▸ Document excerpt

Content starts

All 3 measures of adiposity were more strongly correlated with BMIZ than with WFLZ at 1 month and 4 months (p≤0.001 for each comparison). At 7 months, adiposity correlated similarly with BMIZ and WFLZ (p>0.2 for each comparison; Table 2).

Stratification by sex, race/ethnicity, infant feeding type (predominantly breastfed or exclusively formula fed), or maternal feeding intention did not alter correlations of anthropometric with adiposity measures (data available upon request). However, stratification reduced the power of these analyses.

Changes in BMIZ were moderately correlated with changes in adiposity from 1–4 months (rs=0.44 with BF%; rs=0.53 with fat mass; rs=0.62 with FMI). In contrast, from 4–7 months, changes in BMIZ were only weakly correlated with changes in body fat percentage (rs=0.21) and fat mass (rs=0.27), and moderately correlated with fat mass index (rs=0.49) (Table 3).

Table 3.

Correlations between concurrent changes in anthropometrics and changes in body composition for 323 full term infants aged 1–7 months.*

ΔBMIZ ΔWFLZ ΔBF% Δfat mass ΔFMI Δlean mass ΔLMI
ΔBMI
 1–4 mo 0.96 0.85 0.50 0.62 0.71 0.14 0.21
 4–7 mo 0.99 0.96 0.22 0.28 0.53 0.12 0.23
ΔBMIZ
 1–4 mo - 0.88 0.44 0.53 0.62 0.06NS 0.19
 4–7 mo - 0.97 0.21 0.27 0.49 0.14 0.39
ΔWFLZ
 1–4 mo - 0.36 0.48 0.53 −0.01NS 0.23
 4–7 mo - 0.19 0.25 0.47 0.15 0.40
ΔBF%
 1–4 mo - 0.90 0.94 −0.33 −0.56
 4–7 mo - 0.92 0.90 −0.66 −0.68
Δfat mass
 1–4 mo - 0.95 −0.22 −0.45
 4–7 mo - 0.91 −0.44 −0.53
ΔFMI
 1–4 mo - −0.20 −0.36
 4–7 mo - −0.46 −0.36
Δlean mass
 1–4 mo - 0.63
 4–7 mo - 0.80
*

Values shown are Spearman correlation coefficients. N=323 from 1–4 months; N=275 from 4–7 months.

BF%, body fat percentage; BMIZ, BMI z-score; FMI, fat mass index; LMI, lean mass index; WFLZ, weight-for-length z-score; Δ, change.

NS

Denotes correlation is not statistically significant (p>0.05). All other correlations are significant with p<0.05.

Changes in BMI and BMIZ between 1–4 months were more strongly correlated with changes in BF%, fat mass, and FMI than they were with lean mass or lean mass index (p<0.001 for all comparisons). However, from 4–7 months, changes in BMI or BMIZ correlated equally well with changes in adiposity as with changes in lean mass or LMI (p=0.10–0.19 for each comparison), except that changes in FMI were significantly more strongly correlated than for LMI (rs=0.53 vs 0.23; p=0.004).

Changes in adiposity (BF%, fat mass, and FMI) were more strongly correlated with changes in BMIZ than with changes in WFLZ during each period (Table 3). But, the difference was only statistically significant for changes between 1–4 months in BF% (p=0.002; rs=0.44 with BMIZ, rs=0.36 with WFLZ) and FMI (p<0.001; rs=0.62 with BMIZ, rs=0.53 with WFLZ).

Content ends

▸ Action item
Translate this sentence from the infant adiposity excerpt above into Spanish: "Stratification by sex, race/ethnicity, infant feeding type (predominantly breastfed or exclusively formula fed), or maternal feeding intention did not alter correlations of anthropometric with adiposity measures (data available upon request)."

▸ Provided records
Content starts

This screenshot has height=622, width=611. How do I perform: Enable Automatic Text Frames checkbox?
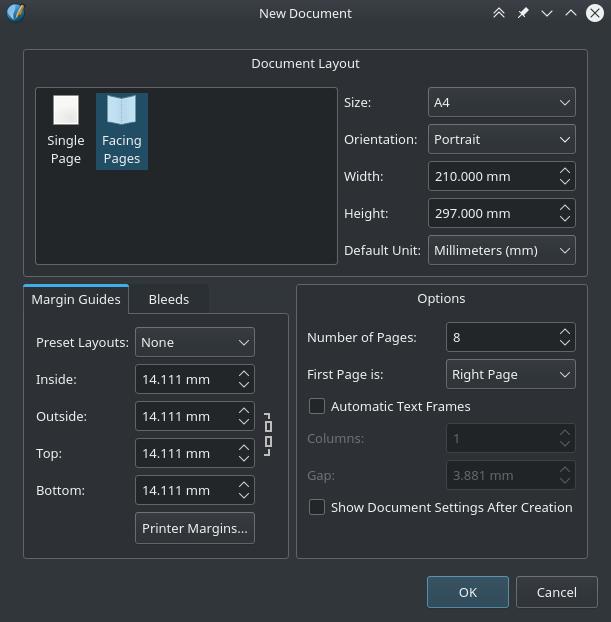click(x=317, y=406)
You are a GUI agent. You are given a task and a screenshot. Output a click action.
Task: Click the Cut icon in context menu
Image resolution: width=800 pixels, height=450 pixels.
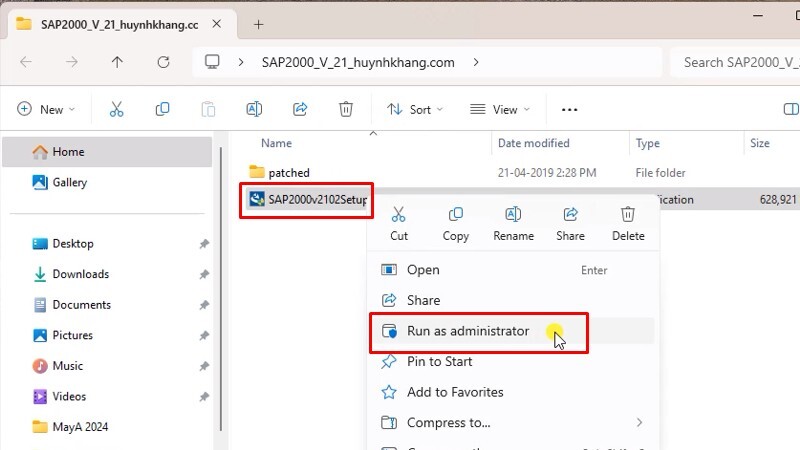(x=399, y=215)
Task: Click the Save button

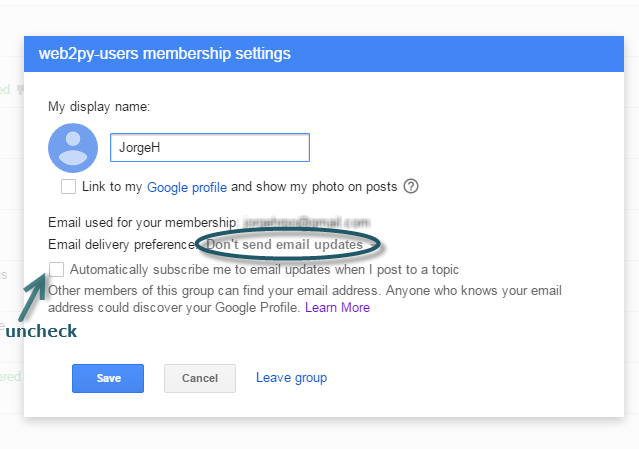Action: click(x=108, y=378)
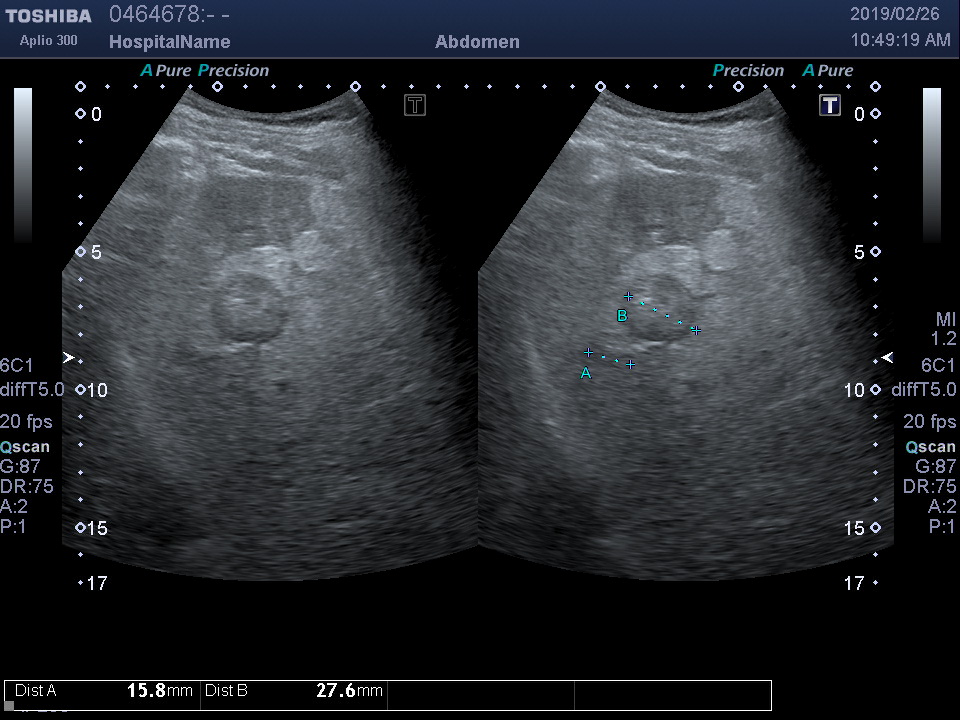The height and width of the screenshot is (720, 960).
Task: Click the focus arrow marker on right depth scale
Action: pyautogui.click(x=886, y=358)
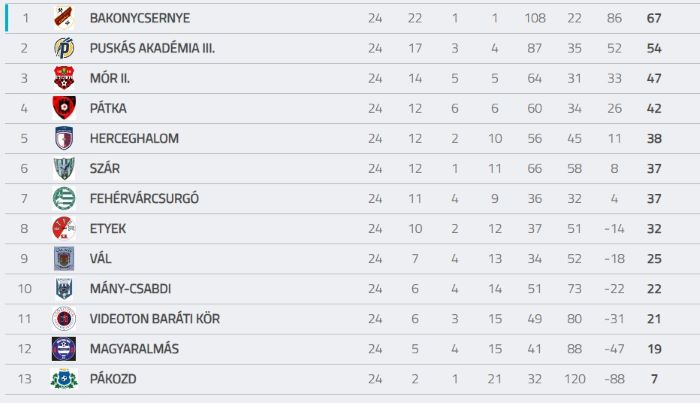Open the Puskás Akadémia III. club logo
Image resolution: width=700 pixels, height=403 pixels.
point(64,48)

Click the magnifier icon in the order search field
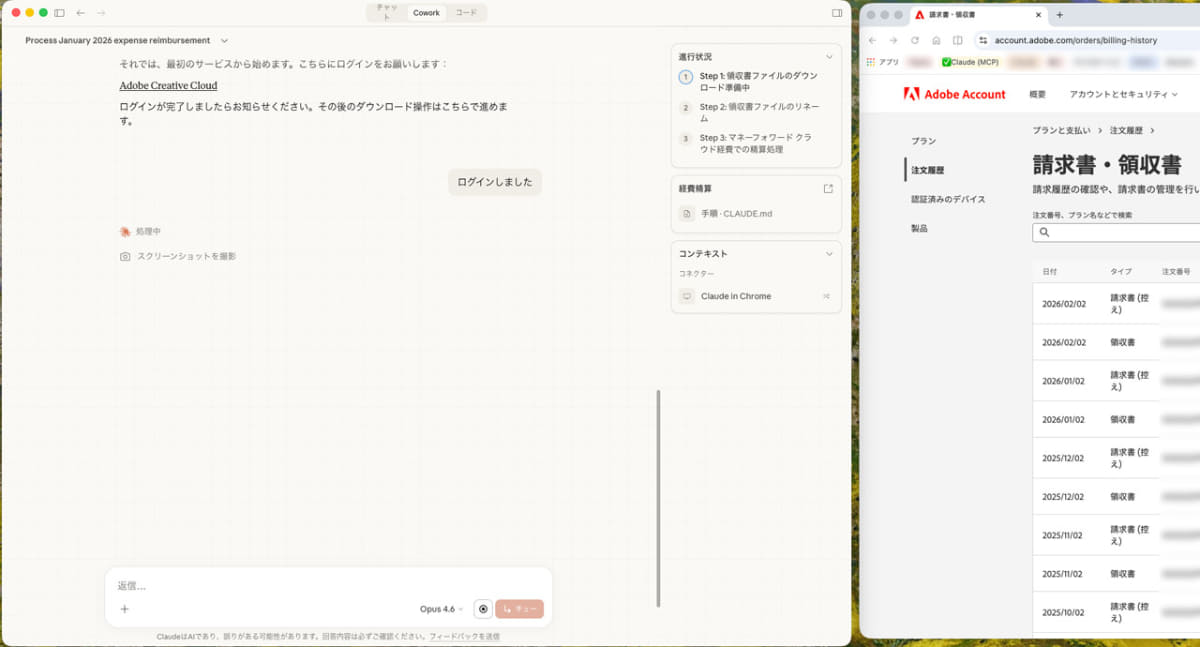(1044, 232)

Content ends

▸ Solution to this problem
La estratificación por sexo, raza/etnia, tipo de alimentación del lactante (predominantemente amamantado o alimentado exclusivamente con fórmula) o intención materna de alimentación no alteró las correlaciones entre las medidas antropométricas y las medidas de adiposidad (datos disponibles a petición).